Присосались к городу, паразиты!
-- А вы попробуйте обойтись.
-- Без них или без ягоды?
-- Это одно и то же. Они и есть ягодки, пригородные, дачные. На вас же,
городских, и работают. А что делать, если государство отдыхает? Вы возьмите
те села, куда дачники не ездят, там о клубнике и не знают.
-- Люди всюду живут. Кому где удается. Так, кажется?
-- Удается родиться или повезет прописаться. В селах паспортов нету, не
выдают, а куда без паспорта денешься? Крепостное право реабилитировали.
-- Ну вы-то, кажется, в Рубцовкс родились, а...
-- А в тайгу за казенный кошт доставили.
-- Было за что?
-- Сверху виднее. - А снизу?
-- Булыжник только сапоги видит, которые его топчут.
-- Однако выдерживает дольше сапог.
-- Правильно заметили.

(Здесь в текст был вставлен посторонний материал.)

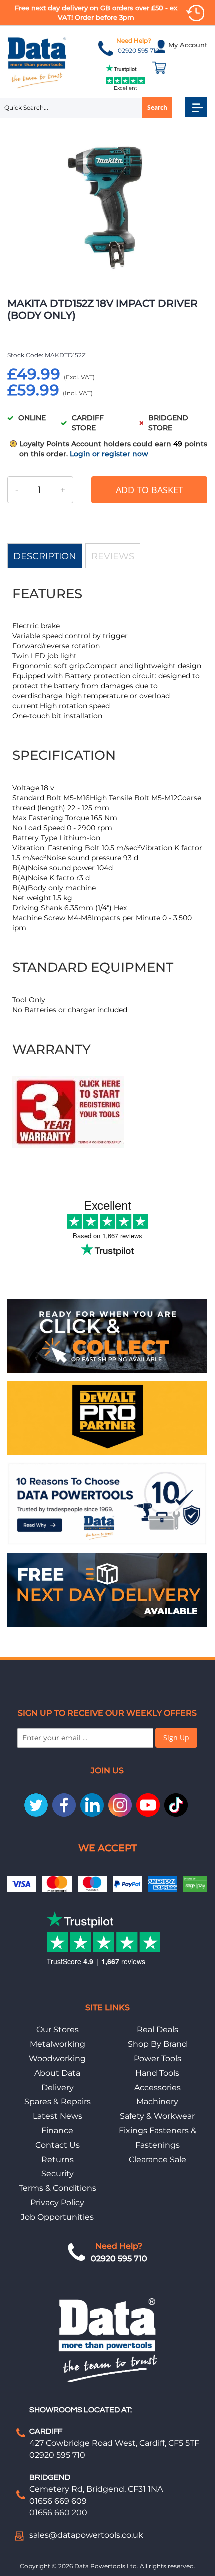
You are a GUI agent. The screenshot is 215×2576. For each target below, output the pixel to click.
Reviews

Гранит. Нас 18 дворов за триста верст от
железной дороги по реке сплавили, как бревна, сбросили -- подыхайте.
-- Но -- выжили?
-- Живым в землю не ляжешь, но жить и земле можно, даже живым. Живет же
в земле крот, хотя его и не заставляют, а ежели заставить -- то и подавно
проживет.
Был у нас в селе, в Рубцовке, то-есть, конопатый Васька; босяк,
пропойца. Он за стакан водки собирал с себя жменю вшей, -- закусывал ими.
Его, как бедняка, председателем сельсовета назначили -- в насмешку над
обществом, разве что... Так он со вшей сразу на сало перешел, и обязательно
на свежину, -- не иначе. Потом разобрались, правда, -- выгнали. Он опять ко
вшам возвратился.
-- Выходит, признал критику?
-- Вырыли котлован общий на всех, вроде волчьей ямы, перекрыли -- и
живем.-
-- Волчьей стаей?
-- Коммуной живем. Вечный огонь поддерживали, как на могиле
неизвестного солдата.
-- Робинзоны.
-- Климат не тот, но привыкнуть можно. Силки на зверя ставили, кедровый
орех заготовляли.
-- И все -- сами по себе?
-- Самостоятельно жили. Но рассказывать долго, а слушать утомительно.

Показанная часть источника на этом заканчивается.